In some of the studies included, intermittent fasting was often combined with other interventions, and it is unclear how these impacted trial results. The authors noted that most of the studies also “reported results that were inconclusive.”
Finally, body mass index (BMI) also has limitations as a weight measurement. The authors of the review themselves highlighted that BMI “is not a reliable indicator of obesity at the individual level,” though it is what they used in this review to determine overweight or obesity.
Priya Kalia, MD, a family medicine and obesity medicine board-certified doctor, and assistant professor in family medicine, who was not involved in this research, commented the following regarding the review:
“According to this Cochrane review, from the available randomized evidence, there’s not much of a difference [between] intermittent fasting compared to standard caloric restricted diet.
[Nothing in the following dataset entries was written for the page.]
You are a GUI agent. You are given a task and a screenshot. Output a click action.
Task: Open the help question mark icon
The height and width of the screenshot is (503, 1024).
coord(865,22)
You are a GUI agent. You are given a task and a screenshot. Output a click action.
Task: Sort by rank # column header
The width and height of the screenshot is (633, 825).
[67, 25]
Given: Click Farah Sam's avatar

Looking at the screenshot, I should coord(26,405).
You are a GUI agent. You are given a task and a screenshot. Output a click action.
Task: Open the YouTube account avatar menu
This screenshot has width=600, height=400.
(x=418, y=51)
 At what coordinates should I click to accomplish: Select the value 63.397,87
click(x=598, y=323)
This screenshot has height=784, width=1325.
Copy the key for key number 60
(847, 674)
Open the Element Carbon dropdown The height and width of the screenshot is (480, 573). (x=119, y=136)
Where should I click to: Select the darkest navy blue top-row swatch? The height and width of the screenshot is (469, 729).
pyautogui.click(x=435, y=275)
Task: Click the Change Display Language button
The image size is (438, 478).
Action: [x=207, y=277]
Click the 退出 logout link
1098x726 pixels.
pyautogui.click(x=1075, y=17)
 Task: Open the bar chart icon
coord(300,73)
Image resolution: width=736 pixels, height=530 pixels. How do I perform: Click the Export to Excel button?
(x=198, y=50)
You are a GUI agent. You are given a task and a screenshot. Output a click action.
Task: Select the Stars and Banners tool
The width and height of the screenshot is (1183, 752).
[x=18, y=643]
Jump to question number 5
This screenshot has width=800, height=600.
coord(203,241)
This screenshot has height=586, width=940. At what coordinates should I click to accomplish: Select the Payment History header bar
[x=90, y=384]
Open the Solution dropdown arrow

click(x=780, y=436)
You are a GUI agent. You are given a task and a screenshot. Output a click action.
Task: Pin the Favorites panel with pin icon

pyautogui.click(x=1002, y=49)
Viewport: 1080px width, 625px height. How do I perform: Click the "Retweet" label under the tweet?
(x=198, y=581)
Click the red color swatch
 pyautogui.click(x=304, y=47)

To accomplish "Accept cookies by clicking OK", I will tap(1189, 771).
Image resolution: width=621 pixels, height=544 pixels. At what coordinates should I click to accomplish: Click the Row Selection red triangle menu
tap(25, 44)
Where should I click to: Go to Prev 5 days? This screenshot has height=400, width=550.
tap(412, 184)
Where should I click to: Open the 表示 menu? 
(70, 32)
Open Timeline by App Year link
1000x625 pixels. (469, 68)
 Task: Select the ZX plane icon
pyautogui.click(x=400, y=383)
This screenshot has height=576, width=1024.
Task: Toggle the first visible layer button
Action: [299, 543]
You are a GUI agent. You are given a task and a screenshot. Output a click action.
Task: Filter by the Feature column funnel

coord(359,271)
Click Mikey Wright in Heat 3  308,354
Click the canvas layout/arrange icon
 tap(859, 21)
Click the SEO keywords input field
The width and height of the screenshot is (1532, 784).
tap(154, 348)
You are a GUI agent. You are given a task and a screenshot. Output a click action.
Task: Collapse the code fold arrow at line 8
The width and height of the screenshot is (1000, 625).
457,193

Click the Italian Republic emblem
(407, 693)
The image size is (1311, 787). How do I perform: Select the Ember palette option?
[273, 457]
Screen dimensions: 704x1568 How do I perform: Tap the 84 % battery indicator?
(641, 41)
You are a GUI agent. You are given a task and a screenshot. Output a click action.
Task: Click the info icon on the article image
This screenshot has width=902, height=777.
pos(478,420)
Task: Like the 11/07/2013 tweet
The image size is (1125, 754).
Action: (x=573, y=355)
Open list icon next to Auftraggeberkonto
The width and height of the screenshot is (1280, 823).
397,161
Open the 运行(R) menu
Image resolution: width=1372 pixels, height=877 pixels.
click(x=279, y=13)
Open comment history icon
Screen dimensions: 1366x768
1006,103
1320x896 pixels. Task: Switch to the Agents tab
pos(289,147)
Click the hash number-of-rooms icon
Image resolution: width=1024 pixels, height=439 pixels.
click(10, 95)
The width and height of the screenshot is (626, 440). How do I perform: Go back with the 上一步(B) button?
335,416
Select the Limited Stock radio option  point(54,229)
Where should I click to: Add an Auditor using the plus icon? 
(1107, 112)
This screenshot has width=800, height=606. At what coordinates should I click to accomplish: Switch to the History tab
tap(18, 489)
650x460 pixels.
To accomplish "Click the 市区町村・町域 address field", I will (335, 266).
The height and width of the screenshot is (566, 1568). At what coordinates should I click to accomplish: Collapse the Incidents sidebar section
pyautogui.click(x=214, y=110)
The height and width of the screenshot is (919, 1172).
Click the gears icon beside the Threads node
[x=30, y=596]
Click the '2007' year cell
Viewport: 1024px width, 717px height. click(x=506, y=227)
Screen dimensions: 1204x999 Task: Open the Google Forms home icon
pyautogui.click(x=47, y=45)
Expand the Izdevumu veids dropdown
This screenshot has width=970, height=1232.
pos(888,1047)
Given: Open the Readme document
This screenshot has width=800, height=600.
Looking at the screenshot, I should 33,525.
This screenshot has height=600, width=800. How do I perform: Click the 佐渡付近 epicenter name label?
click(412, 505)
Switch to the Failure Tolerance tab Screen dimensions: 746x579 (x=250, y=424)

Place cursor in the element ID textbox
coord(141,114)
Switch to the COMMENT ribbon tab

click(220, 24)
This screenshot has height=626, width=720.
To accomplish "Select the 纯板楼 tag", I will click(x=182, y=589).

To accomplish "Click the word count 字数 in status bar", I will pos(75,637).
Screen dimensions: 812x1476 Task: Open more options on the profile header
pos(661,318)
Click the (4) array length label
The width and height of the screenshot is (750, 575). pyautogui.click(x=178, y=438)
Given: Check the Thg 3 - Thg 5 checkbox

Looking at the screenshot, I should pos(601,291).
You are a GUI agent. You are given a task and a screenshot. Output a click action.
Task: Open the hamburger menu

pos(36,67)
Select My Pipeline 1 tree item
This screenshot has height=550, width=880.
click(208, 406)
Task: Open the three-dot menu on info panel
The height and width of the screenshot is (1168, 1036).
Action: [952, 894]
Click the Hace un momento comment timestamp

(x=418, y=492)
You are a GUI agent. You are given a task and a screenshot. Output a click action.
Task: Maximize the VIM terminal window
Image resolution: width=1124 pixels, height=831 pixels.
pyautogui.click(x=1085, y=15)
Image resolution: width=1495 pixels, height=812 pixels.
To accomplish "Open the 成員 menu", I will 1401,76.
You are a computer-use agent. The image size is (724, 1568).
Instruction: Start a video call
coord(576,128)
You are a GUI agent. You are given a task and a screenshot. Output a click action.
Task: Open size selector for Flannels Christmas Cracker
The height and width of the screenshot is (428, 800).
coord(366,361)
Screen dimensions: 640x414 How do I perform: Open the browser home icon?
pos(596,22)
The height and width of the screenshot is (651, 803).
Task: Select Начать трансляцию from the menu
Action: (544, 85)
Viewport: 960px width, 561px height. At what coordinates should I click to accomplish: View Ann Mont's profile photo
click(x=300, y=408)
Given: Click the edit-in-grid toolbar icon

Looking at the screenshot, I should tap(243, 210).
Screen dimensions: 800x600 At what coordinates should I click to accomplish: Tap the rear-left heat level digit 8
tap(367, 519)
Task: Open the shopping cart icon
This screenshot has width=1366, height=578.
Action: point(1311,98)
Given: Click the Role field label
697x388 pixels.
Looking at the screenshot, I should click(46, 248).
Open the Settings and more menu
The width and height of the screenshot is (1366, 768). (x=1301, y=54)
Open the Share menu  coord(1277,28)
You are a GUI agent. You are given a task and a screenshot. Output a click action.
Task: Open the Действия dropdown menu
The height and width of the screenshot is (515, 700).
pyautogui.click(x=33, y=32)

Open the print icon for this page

One key point is that major metabolic outcomes — like diabetes prevention, diabetes remission, or long-term cardiometabolic risk — were not well studied or reported in these trials. Also, 5 lb [pounds] of muscle is not the same as 5 lb of fat when it comes to metabolic health. It would be nice to see studies incorporate body compositional analysis to have better measured outcomes.”
This review findings do not necessarily imply that people should avoid intermittent fasting, but they suggest this dietary approach might not provide the benefits that some people hope for.
It is something people should discuss with their doctors if they are interested in exploring how it might benefit them.
Kalia noted to Medical News Today that “intermittent fasting should be viewed as a dietary structure, adjuvant, not a metabolic therapy.“
“If a patient finds it simple, sustainable, and it helps them reduce calories without adverse effects, it can be a reasonable option. But it shouldn’t be marketed as metabolically superior, nor should patients feel they’re missing out on benefits if another approach works better for them,“ she cautioned.
“The strongest predictors of metabolic improvement remain the fundamentals: sustained weight loss, diet quality, physical activity, sleep, and — when appropriate — evidence-based medications like GLP-1 receptor agonists. Meal timing alone isn’t a substitute for those,” Kalia explained.
Mir Ali, MD, a bariatric surgeon and medical director of MemorialCare Surgical Weight Loss Center at Orange Coast Medical Center in Fountain Valley, CA, likewise not involved in the research also advised:
“In my experience, time-restricted eating can be effective, particularly when paired with a balanced, nutrient-dense diet. Both the quantity and quality of calories are critical; without improvements in food choices, results are often limited. For patients interested in time-restricted eating, I recommend beginning with a shorter fasting window, such as 12 hours, and gradually extending it to 14–16 hours as tolerated. Maintaining proper nutrition is essential, with an emphasis on adequate protein intake, vegetables, and minimizing refined carbohydrates and added sugars.”